** Opening DATA SECTION block **

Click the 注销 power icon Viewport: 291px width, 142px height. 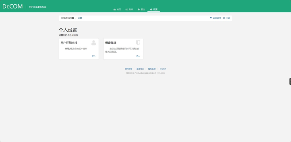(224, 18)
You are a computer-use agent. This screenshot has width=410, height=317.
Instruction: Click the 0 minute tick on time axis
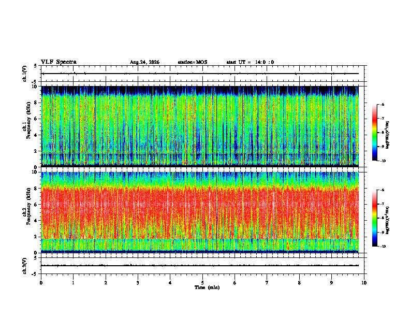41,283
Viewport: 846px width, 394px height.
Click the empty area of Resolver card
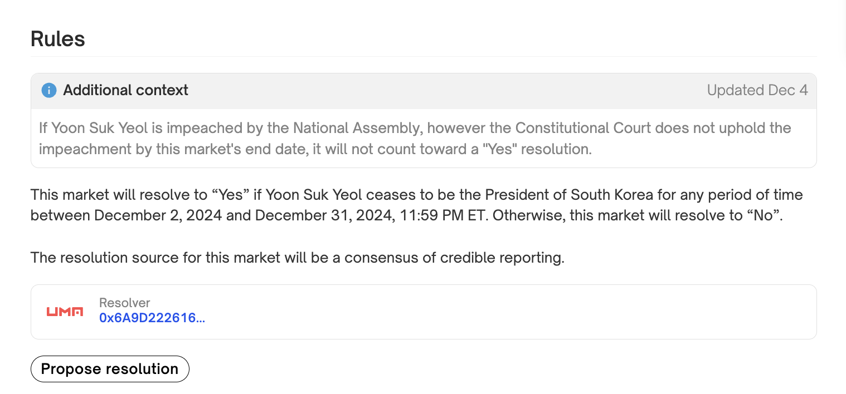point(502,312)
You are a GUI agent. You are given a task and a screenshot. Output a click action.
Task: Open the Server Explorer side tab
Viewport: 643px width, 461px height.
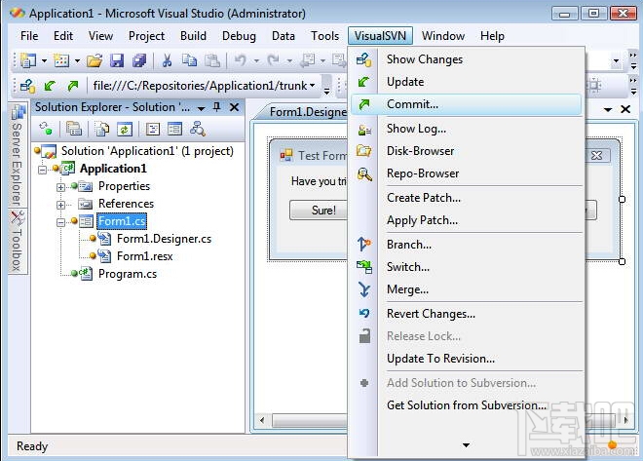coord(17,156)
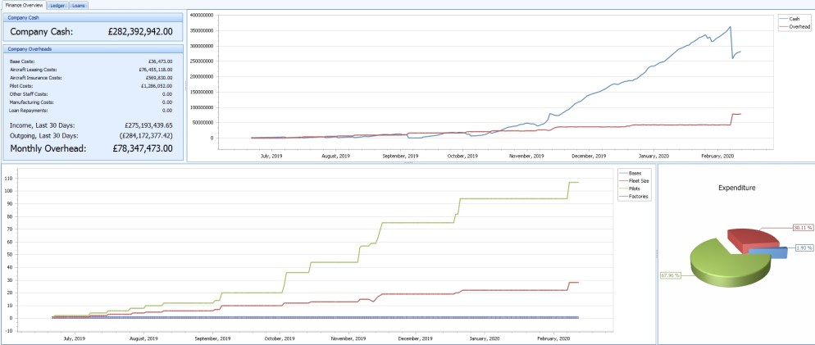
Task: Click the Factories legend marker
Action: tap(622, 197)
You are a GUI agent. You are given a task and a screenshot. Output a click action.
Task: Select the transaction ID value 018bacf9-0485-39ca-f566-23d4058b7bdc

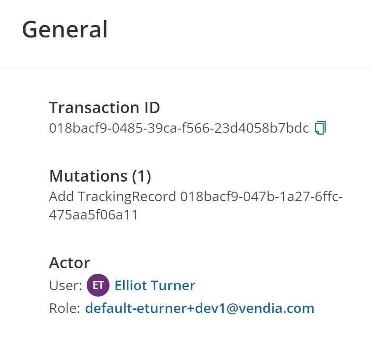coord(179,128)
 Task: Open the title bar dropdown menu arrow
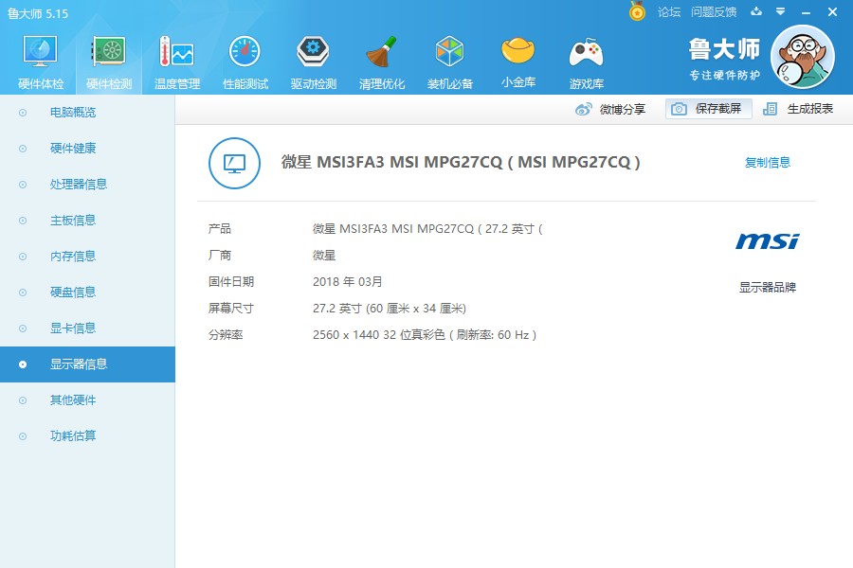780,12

** Closing DATA SECTION block **

**TRY IT:** To answer, repeat exactly the lines from the line containing "Instruction: Click the" through the last line of the data above, leaving out all pictures.

**REPLY:**
Instruction: Click the 0 minute tick on time axis
41,283
Viewport: 846px width, 394px height.
Click the empty area of Resolver card
point(502,312)
You are a GUI agent. You are given a task and a screenshot. Output a click action.
Task: Open the Server Explorer side tab
Viewport: 643px width, 461px height.
coord(17,156)
Task: Click the Factories legend marker
Action: tap(622, 197)
You are a GUI agent. You are given a task and a screenshot. Output a click action.
Task: Select the transaction ID value 018bacf9-0485-39ca-f566-23d4058b7bdc

coord(179,128)
 Task: Open the title bar dropdown menu arrow
780,12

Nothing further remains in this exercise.